**Required action:**
In the records below, begin at the line that has "index help icon" and stop after the line that has "Expand the betting"; quote those lines verbatim and nothing more.

[Collected data entries]
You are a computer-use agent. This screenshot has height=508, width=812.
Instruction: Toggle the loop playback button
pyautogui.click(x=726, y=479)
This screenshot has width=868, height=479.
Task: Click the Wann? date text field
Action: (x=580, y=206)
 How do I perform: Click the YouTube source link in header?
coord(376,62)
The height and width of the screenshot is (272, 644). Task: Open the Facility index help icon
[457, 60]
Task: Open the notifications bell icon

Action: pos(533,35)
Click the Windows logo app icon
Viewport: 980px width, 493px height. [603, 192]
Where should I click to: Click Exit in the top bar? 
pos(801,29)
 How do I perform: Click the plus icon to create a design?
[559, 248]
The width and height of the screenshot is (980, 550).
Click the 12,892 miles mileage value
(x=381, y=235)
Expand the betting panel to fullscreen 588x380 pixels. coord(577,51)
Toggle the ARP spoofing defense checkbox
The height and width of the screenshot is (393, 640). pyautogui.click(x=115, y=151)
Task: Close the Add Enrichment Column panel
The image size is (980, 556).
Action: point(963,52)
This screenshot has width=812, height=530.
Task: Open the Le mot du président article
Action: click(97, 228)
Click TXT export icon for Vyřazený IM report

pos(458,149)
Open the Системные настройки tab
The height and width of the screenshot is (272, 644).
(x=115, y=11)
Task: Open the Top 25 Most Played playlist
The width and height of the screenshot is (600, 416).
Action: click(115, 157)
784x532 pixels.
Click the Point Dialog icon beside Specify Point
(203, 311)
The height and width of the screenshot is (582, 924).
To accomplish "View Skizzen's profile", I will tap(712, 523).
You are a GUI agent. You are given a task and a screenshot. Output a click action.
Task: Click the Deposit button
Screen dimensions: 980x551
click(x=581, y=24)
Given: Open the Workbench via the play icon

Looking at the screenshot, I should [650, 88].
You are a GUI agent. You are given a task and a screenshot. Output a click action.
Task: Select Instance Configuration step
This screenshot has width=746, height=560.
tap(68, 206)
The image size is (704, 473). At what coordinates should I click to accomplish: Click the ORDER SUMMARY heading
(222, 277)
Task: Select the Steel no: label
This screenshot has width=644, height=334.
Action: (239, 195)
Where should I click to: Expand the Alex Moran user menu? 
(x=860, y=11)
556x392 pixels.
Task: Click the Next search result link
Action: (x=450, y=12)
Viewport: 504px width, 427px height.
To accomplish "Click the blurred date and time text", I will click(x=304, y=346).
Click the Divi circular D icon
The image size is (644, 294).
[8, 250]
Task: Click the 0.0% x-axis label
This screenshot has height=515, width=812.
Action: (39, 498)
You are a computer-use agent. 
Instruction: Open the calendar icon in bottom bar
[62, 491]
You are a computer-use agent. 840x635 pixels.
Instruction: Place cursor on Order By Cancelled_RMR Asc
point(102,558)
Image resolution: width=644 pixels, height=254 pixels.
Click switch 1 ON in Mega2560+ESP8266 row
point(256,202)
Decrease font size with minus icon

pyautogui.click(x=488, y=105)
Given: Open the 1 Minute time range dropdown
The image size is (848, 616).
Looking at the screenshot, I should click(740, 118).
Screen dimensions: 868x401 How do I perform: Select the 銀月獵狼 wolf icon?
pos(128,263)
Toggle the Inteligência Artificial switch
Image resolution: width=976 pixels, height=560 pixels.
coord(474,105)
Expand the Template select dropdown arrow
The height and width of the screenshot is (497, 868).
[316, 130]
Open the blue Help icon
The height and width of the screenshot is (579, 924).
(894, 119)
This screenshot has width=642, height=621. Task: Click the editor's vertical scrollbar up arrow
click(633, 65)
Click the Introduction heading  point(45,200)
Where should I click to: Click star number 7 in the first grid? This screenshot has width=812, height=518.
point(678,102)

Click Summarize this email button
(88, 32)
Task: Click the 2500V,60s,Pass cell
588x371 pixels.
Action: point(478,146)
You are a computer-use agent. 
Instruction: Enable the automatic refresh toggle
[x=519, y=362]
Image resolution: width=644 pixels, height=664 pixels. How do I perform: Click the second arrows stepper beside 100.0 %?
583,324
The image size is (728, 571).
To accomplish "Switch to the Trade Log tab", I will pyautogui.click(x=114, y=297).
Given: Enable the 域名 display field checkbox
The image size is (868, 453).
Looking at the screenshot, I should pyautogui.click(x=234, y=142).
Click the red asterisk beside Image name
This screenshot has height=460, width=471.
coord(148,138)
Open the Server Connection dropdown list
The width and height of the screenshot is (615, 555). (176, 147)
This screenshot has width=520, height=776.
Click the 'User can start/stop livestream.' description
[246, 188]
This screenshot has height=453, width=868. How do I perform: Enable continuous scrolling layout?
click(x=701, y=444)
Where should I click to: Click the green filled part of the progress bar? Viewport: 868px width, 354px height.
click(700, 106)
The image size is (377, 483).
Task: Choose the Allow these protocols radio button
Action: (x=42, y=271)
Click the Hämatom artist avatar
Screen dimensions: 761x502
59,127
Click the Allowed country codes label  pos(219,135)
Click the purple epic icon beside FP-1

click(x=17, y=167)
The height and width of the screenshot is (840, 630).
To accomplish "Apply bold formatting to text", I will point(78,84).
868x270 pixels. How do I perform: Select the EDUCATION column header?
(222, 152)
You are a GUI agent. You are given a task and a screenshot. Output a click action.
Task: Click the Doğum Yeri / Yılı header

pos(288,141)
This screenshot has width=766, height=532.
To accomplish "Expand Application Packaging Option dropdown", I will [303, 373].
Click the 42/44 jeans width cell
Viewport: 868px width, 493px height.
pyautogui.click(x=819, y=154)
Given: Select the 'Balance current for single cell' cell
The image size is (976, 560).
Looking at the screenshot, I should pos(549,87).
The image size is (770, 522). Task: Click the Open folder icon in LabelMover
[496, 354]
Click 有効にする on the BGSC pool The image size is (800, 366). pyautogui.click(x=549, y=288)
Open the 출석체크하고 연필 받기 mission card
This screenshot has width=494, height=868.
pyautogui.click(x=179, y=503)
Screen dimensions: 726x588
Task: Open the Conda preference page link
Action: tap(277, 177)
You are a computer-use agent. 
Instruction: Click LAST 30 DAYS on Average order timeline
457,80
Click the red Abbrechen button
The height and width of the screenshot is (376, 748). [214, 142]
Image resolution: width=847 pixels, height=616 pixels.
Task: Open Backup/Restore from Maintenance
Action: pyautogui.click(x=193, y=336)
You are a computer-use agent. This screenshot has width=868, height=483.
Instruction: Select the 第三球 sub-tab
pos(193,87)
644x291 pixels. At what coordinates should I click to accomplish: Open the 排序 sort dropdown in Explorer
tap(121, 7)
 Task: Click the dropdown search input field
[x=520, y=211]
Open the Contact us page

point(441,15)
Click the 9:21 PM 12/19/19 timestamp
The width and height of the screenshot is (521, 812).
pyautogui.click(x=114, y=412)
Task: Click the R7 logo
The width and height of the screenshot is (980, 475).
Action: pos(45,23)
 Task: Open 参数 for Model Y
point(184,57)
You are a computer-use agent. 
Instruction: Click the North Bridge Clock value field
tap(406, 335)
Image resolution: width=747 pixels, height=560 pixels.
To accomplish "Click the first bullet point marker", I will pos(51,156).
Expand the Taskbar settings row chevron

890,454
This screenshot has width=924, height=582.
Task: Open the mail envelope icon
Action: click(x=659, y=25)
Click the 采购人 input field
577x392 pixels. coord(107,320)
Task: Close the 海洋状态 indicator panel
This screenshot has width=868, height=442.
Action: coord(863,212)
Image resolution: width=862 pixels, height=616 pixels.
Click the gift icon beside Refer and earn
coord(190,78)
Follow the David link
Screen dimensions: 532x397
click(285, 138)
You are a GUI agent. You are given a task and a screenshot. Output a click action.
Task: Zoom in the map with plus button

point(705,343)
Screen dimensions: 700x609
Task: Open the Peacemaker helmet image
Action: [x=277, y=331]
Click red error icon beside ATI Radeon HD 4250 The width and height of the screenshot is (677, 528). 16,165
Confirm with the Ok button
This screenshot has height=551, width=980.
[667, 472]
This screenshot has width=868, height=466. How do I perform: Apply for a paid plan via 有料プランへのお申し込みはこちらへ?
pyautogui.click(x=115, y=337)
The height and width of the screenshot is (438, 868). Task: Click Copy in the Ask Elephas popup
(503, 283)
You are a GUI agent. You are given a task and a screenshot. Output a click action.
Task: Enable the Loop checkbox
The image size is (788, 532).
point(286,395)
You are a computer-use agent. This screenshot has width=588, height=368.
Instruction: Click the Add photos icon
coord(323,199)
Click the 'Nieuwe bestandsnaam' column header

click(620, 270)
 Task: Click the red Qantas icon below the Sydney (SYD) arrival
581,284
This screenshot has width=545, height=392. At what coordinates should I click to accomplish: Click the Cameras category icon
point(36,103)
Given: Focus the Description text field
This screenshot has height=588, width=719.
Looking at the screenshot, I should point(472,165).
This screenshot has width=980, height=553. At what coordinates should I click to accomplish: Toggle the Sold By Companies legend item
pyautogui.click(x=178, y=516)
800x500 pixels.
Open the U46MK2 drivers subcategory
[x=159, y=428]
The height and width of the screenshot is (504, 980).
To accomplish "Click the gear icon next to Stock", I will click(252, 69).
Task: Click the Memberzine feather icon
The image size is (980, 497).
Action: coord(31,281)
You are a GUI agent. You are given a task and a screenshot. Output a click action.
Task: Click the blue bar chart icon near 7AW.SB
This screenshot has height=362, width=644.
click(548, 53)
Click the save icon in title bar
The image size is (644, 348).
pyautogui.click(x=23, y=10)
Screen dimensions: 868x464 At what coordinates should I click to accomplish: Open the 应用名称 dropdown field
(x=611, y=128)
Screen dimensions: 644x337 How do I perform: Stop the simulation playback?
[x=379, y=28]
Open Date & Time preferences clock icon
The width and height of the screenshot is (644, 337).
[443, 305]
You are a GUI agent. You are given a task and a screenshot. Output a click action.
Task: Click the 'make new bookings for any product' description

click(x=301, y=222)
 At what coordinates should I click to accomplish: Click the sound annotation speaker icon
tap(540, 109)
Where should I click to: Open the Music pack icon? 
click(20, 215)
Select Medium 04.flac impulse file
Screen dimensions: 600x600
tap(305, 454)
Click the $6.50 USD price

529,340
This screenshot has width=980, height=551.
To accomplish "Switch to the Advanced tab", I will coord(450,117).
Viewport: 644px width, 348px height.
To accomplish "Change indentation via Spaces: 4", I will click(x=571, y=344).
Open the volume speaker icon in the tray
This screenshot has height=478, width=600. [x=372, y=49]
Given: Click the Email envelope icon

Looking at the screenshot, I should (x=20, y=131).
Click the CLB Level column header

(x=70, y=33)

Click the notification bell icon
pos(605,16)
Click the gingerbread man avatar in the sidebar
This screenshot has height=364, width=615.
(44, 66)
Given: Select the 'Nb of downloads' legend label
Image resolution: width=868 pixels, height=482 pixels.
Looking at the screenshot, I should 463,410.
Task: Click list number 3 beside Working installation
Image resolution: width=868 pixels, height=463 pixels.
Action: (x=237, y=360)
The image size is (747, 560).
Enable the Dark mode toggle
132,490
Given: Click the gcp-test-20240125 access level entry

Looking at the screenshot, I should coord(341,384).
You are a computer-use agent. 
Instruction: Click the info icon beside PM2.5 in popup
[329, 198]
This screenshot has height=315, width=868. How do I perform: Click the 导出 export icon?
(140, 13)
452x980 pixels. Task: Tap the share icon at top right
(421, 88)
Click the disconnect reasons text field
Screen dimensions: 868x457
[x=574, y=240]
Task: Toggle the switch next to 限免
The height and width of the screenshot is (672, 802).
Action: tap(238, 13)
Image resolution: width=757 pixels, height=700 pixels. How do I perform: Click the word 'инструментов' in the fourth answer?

**Exercise solution:**
The height and width of the screenshot is (272, 644). Task: Open the Facility index help icon
[457, 60]
Task: Open the notifications bell icon

Action: pos(533,35)
Click the Windows logo app icon
Viewport: 980px width, 493px height. [603, 192]
Where should I click to: Click Exit in the top bar? 
pos(801,29)
 How do I perform: Click the plus icon to create a design?
[559, 248]
The width and height of the screenshot is (980, 550).
Click the 12,892 miles mileage value
(x=381, y=235)
Expand the betting panel to fullscreen 588x380 pixels. coord(577,51)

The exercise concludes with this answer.